Par Marie Duflot
Philippe Sprang nous a quitté le 3 octobre 2023, à 63 ans. Curieux, ambitieux mais aussi engagé et tenace, il a travaillé dans la restauration, dans le journalisme et en tant que brocanteur, autant de vies que de passions.
Philippe Sprang a débuté sa carrière de journaliste en 1990, par un article co-écrit avec Lionel Duroy et publié dans l’Évènement du Jeudi, relatif à la collection d’Adolphe Schloss – entièrement dérobée pendant la Seconde Guerre mondiale. Il a ensuite dédié sa carrière de journaliste à ce sujet, s’indignant du manque de visibilité et de recherche quant au pillage des collections juives pendant l’Occupation.
Comme peu de personnes s’intéressaient aux spoliations juives, elles étaient nécessairement amenées à se rencontrer. C’est ainsi que Philippe Sprang et Corinne Hershkovitch se sont rencontrés, peu de temps après le décès de Bruno Lohse. Historien de l’art activement impliqué dans le pillage des œuvres d’art sous l’Occupation, la faible réaction française à l’annonce de sa disparition l’avait révolté.
Philippe Sprang était infatigable, il s’investissait auprès des héritiers allant jusqu’à conduire des recherches de provenance lui-même. Il a participé à mettre sur le devant de la scène les œuvres d’art spoliées, mais aussi les livres et bibliothèques dispersés pendant la guerre. En 2013, il a écrit un article de fond sur ce sujet spécifique en regrettant qu’il n’ait pas été traité dans le rapport Mattéoli de 1997.
Militant inlassable, Philippe Sprang a longtemps déploré le manque d’accès aux sources dans les années 1990, notamment celui aux archives. Il écrivait alors : « Atterré par le sort réservé aux archives, à leur incommunicabilité, estomaqué par l’indifférence des responsables d’administration, les petitesses de vues, les pré-carrés administratifs et des histoires regardant ailleurs. Voilà ce que je découvre au fur et à mesure des années 1990. »1. S’il constate une nette amélioration au fil des années, il regrette encore en 2015 que « Les recherches restent toujours à la charge des spoliés, les ayant droits disparaissent. Il existe toujours des « dérogations » pour l’accès aux archives. Le droit du prince. »2.
Philippe Sprang met un terme à son activité de journaliste en 2019 pour devenir brocanteur. En février 2022, il fait l’honneur à Corinne Hershkovitch de lui donner ses archives.
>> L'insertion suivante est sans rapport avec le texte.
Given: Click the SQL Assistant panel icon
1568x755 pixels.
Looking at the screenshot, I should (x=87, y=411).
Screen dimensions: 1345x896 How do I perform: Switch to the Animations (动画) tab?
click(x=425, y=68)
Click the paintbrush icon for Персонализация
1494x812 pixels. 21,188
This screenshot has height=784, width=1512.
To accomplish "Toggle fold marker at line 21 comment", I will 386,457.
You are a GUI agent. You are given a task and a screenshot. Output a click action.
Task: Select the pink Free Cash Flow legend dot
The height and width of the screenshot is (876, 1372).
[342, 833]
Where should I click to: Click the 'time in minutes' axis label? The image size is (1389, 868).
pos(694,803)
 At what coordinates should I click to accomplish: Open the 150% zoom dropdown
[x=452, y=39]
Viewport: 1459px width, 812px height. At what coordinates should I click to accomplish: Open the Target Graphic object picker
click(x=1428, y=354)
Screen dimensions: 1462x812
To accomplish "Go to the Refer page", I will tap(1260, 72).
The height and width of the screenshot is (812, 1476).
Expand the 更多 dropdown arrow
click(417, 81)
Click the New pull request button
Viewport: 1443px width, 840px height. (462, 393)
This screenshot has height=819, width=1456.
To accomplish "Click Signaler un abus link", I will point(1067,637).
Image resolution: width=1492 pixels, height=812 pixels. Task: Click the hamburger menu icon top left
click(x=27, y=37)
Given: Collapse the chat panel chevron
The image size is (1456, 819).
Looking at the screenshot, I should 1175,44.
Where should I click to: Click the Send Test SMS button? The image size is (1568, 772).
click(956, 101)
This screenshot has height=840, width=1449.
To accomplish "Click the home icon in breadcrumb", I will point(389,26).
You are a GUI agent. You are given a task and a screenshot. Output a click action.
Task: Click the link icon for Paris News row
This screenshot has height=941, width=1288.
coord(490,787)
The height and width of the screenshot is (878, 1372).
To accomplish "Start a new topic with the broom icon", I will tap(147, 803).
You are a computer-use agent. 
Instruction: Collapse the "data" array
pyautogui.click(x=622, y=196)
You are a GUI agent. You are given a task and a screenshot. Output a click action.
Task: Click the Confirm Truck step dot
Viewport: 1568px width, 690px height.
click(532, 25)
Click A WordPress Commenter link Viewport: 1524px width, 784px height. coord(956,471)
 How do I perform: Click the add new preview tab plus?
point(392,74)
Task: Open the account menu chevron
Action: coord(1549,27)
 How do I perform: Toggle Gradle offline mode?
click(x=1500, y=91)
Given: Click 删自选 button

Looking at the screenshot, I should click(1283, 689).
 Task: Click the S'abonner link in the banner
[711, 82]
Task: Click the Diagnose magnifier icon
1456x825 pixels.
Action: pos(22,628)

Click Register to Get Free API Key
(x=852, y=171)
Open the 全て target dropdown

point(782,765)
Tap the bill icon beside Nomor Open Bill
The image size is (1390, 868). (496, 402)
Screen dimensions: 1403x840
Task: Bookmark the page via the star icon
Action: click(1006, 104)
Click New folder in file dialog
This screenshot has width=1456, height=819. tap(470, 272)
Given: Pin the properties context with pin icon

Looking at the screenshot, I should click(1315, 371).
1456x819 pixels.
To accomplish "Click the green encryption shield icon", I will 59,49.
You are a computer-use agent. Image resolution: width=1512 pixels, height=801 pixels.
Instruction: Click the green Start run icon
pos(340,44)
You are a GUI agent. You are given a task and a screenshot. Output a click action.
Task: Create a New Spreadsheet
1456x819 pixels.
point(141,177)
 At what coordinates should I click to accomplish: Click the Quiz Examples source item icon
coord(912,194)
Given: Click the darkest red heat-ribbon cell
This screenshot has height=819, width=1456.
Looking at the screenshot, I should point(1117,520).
Ouvrages spécialisées, notes manuscrites, reproductions d’archives, autant de documents qui remplissent alors plusieurs caisses.
Corinne Hershkovitch m’a alors proposé de travailler sur ces archives et fait confiance pour débuter leur traitement et leur analyse. Mes recherches ont fait l’étude d’un mémoire intitulé « Le traitement du fonds d’archives Philippe Sprang. Pillage des collections juives pendant l’Occupation », réalisé dans le cadre du DU recherche de provenance des œuvres de l’université Paris Nanterre en 2022.
Le travail est aujourd’hui à poursuivre. Les archives de Philippe sont riches et pourront alimenter les travaux de nombreux chercheurs en devenir.
1-2 Philippe Sprang, « Colère », in Johanna Linsler, Mica Gherghescu, Didier Schulmann, Les sources au travail. Les spoliations d’ouvres d’art par les nazis, 1933-2015, Le journal de l’Université d’été de la Bibliothèque Kandinsky, n°2, 2015, p. 70.